_Exercícios_
(1) Quais práticas suportadas pela política são citadas no texto sobre a PNPIC?
(2) Como fica em inglês esta frase do texto sobre a PNPIC: "Existe no Brasil a Política Nacional de Práticas Integrativas e Complementares em Saúde (PNPIC)."?
(3) Prolongue o texto sobre a PNPIC a partir do ponto em que ele termina.

_Texto selecionado_
-----

Texto também publicado no blog oficial da Liga Humanista do Brasil (LiHS) - Bule Voador
Fonte: The Guardian - Peter Macdiarmid/Getty |
A
ciência não é, como alguns pensam, meramente um discurso engendrado
através de decisões em votos de maioria. Algumas pessoas tentam
justificar decisões politicamente equivocadas ao fazerem uso da alegação
“discursiva” dos resultados científicos. Essa imagem pós-moderna
relativista do conhecimento científico resulta em confusão na distinção
da boa e da má ciência. Como disse Susan Haack, o sucesso
da ciência é devido a distinção epistêmica, e não por privilégio (1).
Distinção porque, a ciência bem conduzida é, assim como outras
atividades humanas (história, investigação criminal e algumas vezes até
mesmo o senso-comum), caracterizada por um conjunto intrincado de boas
evidências.
Existe no Brasil a Política Nacional de Práticas Integrativas e Complementares em Saúde (PNPIC).
Um de seus objetivos é incorporar e implementar a chamadas “prática
integrativas e complementares” no Sistema Único de Saúde (SUS).
Pergunto-me se uma política dessas não é, antes de tudo, uma deturpação
daquilo que clinicamente entende-se por saúde.
Uma dos motivos alegados para a criação
da PNPIC foi em virtude da crescente demanda da população. Acontece que
há algo de muito preocupante quando algumas políticas públicas são
tomadas para satisfazer a (suposta) maioria das pessoas: parece um
flagrante exemplo de falácia ad populum, ou uma medida que é cúmplice de
uma (suposta) medicina não baseada em evidências.
Dentre as práticas suportadas estão a
acupuntura e a homeopatia. E nenhuma das duas têm eficácia clínica (2).
Assim, uma vez no SUS, a existência do PNPIC está incentivando, por
anuência governamental, uma má saúde. É no mínimo um suporte a uma
(suposta) medicina no mínimo capenga e muito questionável quanto à
eficácia. Acredito que o erro é, sobretudo, ético: O estado, enquanto
responsável pela boa saúde pública — ou pelo menos provedor de condições
mínimas de tratamento –, está agindo de maneira moralmente condenável
ao permitir que práticas de eficácia duvidosa sejam disponibilizadas à
população.

-----

_Trechos dos dados_

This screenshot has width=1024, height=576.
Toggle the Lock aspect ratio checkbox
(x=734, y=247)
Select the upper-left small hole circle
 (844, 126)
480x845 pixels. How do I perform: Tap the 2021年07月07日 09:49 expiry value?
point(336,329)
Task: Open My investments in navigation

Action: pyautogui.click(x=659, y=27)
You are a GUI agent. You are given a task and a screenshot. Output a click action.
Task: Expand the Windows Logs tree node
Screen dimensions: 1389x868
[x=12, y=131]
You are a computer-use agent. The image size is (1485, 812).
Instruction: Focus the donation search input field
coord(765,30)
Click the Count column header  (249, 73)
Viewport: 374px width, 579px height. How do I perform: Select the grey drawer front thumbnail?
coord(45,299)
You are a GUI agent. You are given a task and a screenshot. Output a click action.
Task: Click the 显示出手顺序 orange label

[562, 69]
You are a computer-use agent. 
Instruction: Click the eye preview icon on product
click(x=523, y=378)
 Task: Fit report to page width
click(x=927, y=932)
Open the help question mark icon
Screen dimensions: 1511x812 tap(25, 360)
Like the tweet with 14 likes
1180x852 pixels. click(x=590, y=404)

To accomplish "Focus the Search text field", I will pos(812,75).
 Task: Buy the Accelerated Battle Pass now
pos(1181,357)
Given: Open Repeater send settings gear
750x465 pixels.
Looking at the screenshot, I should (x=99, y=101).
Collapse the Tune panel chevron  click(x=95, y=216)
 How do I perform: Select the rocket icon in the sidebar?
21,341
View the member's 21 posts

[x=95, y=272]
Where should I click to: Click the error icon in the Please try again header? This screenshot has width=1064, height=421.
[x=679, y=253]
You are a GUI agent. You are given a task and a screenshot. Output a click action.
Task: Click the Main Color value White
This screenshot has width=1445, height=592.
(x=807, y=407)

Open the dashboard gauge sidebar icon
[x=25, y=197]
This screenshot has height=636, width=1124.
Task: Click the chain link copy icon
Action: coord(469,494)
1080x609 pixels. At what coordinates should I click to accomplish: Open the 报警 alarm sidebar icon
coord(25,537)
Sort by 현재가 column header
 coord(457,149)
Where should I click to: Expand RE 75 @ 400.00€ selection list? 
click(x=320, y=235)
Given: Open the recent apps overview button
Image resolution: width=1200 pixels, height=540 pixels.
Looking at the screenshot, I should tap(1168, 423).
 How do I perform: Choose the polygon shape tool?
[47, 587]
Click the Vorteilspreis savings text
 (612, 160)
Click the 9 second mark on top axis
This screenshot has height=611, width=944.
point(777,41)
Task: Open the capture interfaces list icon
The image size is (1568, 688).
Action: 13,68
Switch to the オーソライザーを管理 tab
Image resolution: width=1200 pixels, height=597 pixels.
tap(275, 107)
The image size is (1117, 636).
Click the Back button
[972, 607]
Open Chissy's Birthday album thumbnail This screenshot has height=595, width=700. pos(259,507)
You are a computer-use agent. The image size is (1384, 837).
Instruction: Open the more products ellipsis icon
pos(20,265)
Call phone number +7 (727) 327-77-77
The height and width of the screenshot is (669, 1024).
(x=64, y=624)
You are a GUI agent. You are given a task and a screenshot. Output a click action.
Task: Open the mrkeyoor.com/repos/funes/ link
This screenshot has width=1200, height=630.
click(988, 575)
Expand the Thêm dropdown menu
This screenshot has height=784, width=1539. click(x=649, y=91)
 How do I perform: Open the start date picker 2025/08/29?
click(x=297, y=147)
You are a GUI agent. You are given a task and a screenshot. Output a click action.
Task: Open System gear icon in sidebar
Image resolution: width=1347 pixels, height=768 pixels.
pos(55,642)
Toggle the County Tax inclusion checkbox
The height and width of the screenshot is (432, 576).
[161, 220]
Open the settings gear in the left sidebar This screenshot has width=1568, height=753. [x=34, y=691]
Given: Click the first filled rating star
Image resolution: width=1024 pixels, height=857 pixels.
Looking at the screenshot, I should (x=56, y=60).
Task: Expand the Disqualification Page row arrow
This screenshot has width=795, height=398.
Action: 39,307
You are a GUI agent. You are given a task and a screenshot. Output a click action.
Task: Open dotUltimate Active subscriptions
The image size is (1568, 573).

-----

_Respostas_
(1) A acupuntura e a homeopatia.

(2) In Brazil there is the National Policy on Integrative and Complementary Practices in Health (PNPIC).

(3)
Entendo que há alguma maneira de
compatibilizar responsabilidade pública da saúde com liberdade privada. É
precisamente reconhecer que pessoas têm o direito de estudar e criar
clínicas de práticas complementares e, dessa forma, quem decide por
optar por elas também não podem ser impedidas. Obviamente, isso deve
acontecer apenas no âmbito privado. Por outro lado, no contexto de saúde
pública, os responsáveis por ela devem responder por ações que estejam
alinhadas com o melhor conhecimento médico e científico no momento. E
fornecer no SUS alternativas como acupuntura e homeopatia é atuar em
direção oposta a isso.
No ensaio Icarus,
escrito por Bertrand Russel, o autor manifestava seu receio de que a
ciência pudesse ser usada para promover poder de grupos dominantes em
detrimento da tornar as pessoas mais felizes. É difícil ficar
indiferente a esse manifesto ao perceber que pessoas que são
responsáveis por zelar por um bem de suma importância (saúde pública)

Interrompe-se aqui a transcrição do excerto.